Human trafficking: Not always who and where you expect

Special Reports

BIRMINGHAM, Ala. (WIAT) — Each year in Birmingham, commercial sex is a $110 million industry, law enforcement officials report. They say it is happening in some of the most unlikely places and is growing at an astonishing rate.

A map of areas where recent rescues have taken place.

The average age of a trafficking victim in the United States is 14 years old, according to The WellHouse, a safe haven for girls and women who have been exploited to human trafficking.

Amy Wager is the Alabama Director of Trafficking Hope. In a given year, she encounters hundreds of potential victims of human trafficking who may have been forced into unpaid sex or labor. Wager said she is devoted to combating sex trafficking among women.

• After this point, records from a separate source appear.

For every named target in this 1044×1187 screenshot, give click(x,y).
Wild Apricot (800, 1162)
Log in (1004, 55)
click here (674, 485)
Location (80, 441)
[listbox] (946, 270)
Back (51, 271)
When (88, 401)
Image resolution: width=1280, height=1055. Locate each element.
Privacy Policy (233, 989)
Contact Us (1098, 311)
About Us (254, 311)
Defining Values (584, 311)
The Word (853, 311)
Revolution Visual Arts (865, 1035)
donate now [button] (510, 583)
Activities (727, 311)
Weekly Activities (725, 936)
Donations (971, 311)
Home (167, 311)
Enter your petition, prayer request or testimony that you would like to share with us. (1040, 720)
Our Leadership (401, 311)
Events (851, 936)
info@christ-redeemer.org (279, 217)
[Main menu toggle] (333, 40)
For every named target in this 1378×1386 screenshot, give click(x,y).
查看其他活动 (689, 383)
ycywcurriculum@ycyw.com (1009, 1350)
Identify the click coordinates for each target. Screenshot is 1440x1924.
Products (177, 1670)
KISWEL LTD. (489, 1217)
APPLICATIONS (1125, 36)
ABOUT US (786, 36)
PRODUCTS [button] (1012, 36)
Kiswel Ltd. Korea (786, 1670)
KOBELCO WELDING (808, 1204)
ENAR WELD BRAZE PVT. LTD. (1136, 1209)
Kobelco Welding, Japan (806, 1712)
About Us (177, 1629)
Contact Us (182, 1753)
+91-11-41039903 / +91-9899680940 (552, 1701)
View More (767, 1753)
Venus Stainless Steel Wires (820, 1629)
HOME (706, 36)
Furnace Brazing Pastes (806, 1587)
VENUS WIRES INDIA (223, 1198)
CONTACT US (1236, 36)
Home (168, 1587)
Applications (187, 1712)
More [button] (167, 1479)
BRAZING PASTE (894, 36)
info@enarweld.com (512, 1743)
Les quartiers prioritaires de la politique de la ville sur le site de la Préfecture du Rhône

“There is not a stereotype of a victim,” Wager said. “You may see something on the news or on the movie, ‘Taken,’ There are victims who are rescued from sex trafficking who have not had their first birthday and who are over 60 years old.”

Less than 1% of kidnapping cases end in human trafficking, according to the Department of Homeland Security. Instead, traffickers use psychological manipulation to prey on those most susceptible, often those who experienced childhood abuse or are struggling. 

WellHouse Chief Executive Officer Carolyn Potter said human traffickers undergo a manipulative process before taking in victims.

“They don’t just automatically snatch them up and throw them into that world,” Potter said. “They start grooming, and they groom in ways that appeal to young girls.”

Research shows children from traditional homes can fall into trafficking as well. Some cases happen in plain sight on their smartphone living under their parents’ roof.

“They believe they’re talking to a peer and actually, it could be a 30-year-old or 40-year-old person and they intend to do harm,” Potter said. 

In Birmingham, police have made many human trafficking rescues in the last year. Detectives have made arrests in hotels on Oxmoor Road, in Pelham and downtown Birmingham. 

“There’s no bounds,” Potter said. “The common denominator is going to be vulnerability, whether that’s an age disability, emotional vulnerability or a financial vulnerability.”